The Canadian Medical Association (CMA) continues to battle against the mistaken belief within the federal government that proposed changes affecting group medical structures will simply close a tax loophole for doctors, rather than significantly undermine patient care, training and research opportunities in medicine.

The CMA and Dr. Richard Davies, professor in the Division of Cardiology at the University of Ottawa Heart Institute and managing partner of a group medical structure, recently appeared before the House of Commons Standing Committee on Finance to highlight the significant risks to health delivery posed by proposed changes in Bill C-29, the federal budget implementation bill.

"Since the release of this proposal in the 2016 budget, it has become increasingly clear to the CMA that Finance Canada is vastly underestimating the risks to group medical structures," Mr.
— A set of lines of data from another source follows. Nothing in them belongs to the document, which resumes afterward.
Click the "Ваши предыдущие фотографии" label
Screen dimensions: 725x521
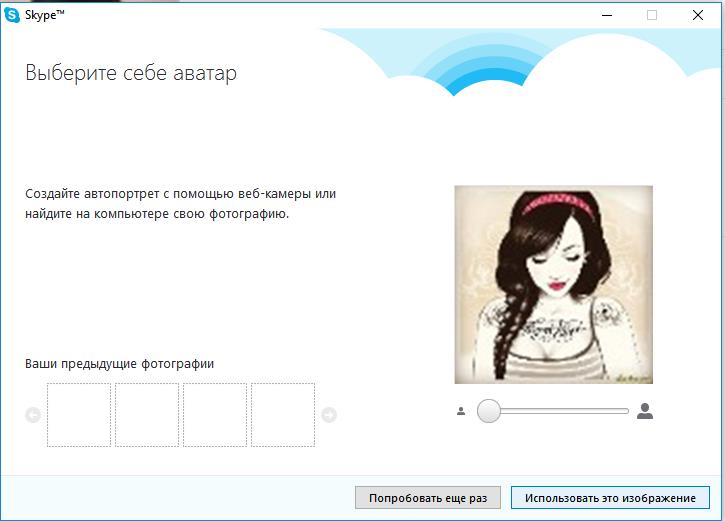click(119, 364)
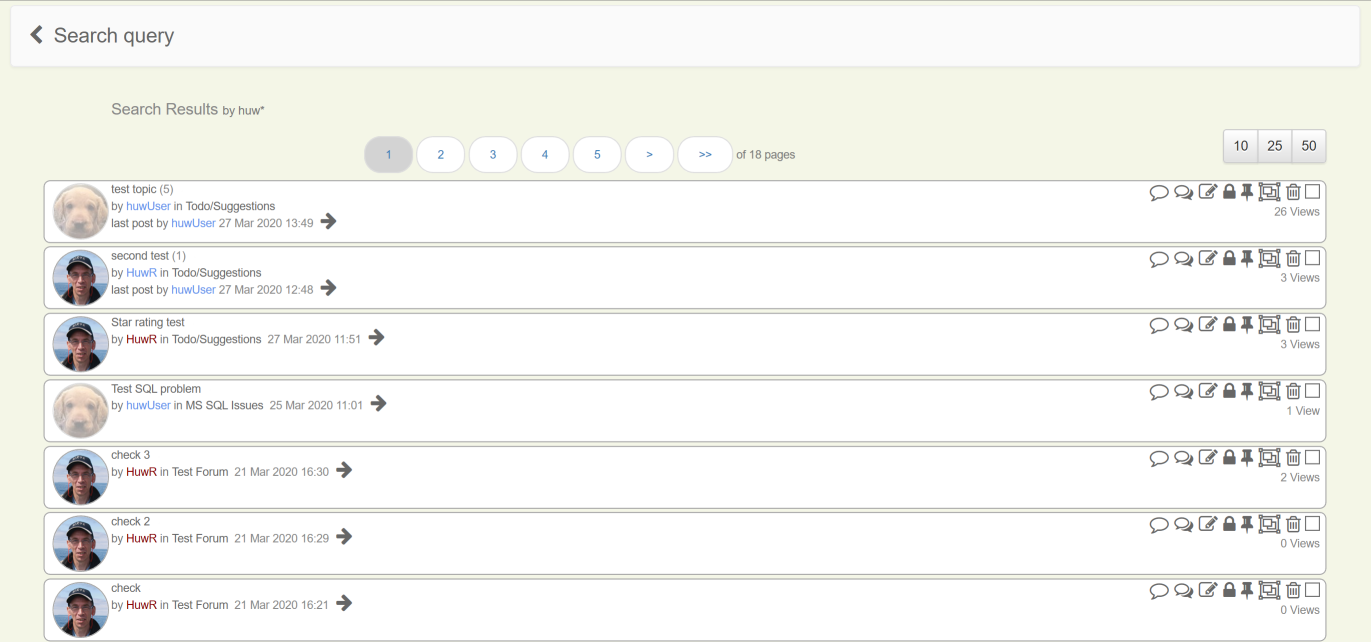
Task: Go to 'Star rating test' via arrow icon
Action: (x=376, y=338)
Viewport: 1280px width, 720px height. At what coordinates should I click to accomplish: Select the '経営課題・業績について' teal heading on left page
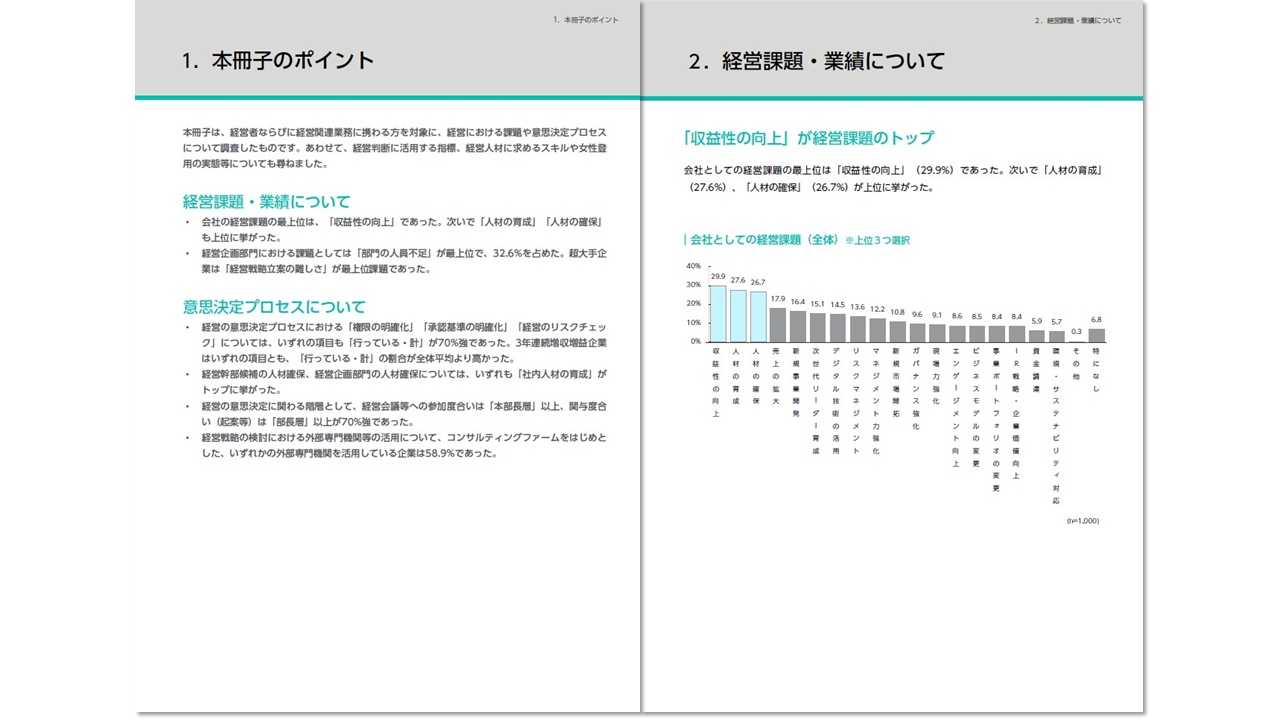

John Feeley, Vice-president of Member Relevance at the CMA, told committee members. "I'm here today to clarify that the risks are real and if this proposal applies to group medical structures, there will be a negative impact to medical research, physician training and the delivery of specialty care."

Group medical structures are prevalent within academic health science centres and among certain specialties, notably oncology, anaesthesiology, radiology, and cardiology. CMA estimates show that about 10,000 to 15,000 physicians are incorporated in these structures across the Canada.

Physicians have been encouraged by the provinces and territories to form these team-based models to help fund the education and training of medical students and residents in teaching hospitals, and for conducting medical research. Since the federal budget was tabled last spring, the CMA has worked to educate the government about these structure which, unlike in other professions, have not been formed for taxation or commercial purposes.

"Group medical structures were formed to deliver on provincial and territorial health priorities, primarily in the academic health setting, such as teaching and medical research, as well as for optimizing the delivery of patient care," said Mr. Feeley. "Maintaining the current framework for the small business deduction is critical to the continued viability of these structures."

Since the release of the budget last spring, the CMA has been copied on nearly 2,000 submissions, letters and emails from members to Finance Canada and the finance minister expressing concern over the proposed changes.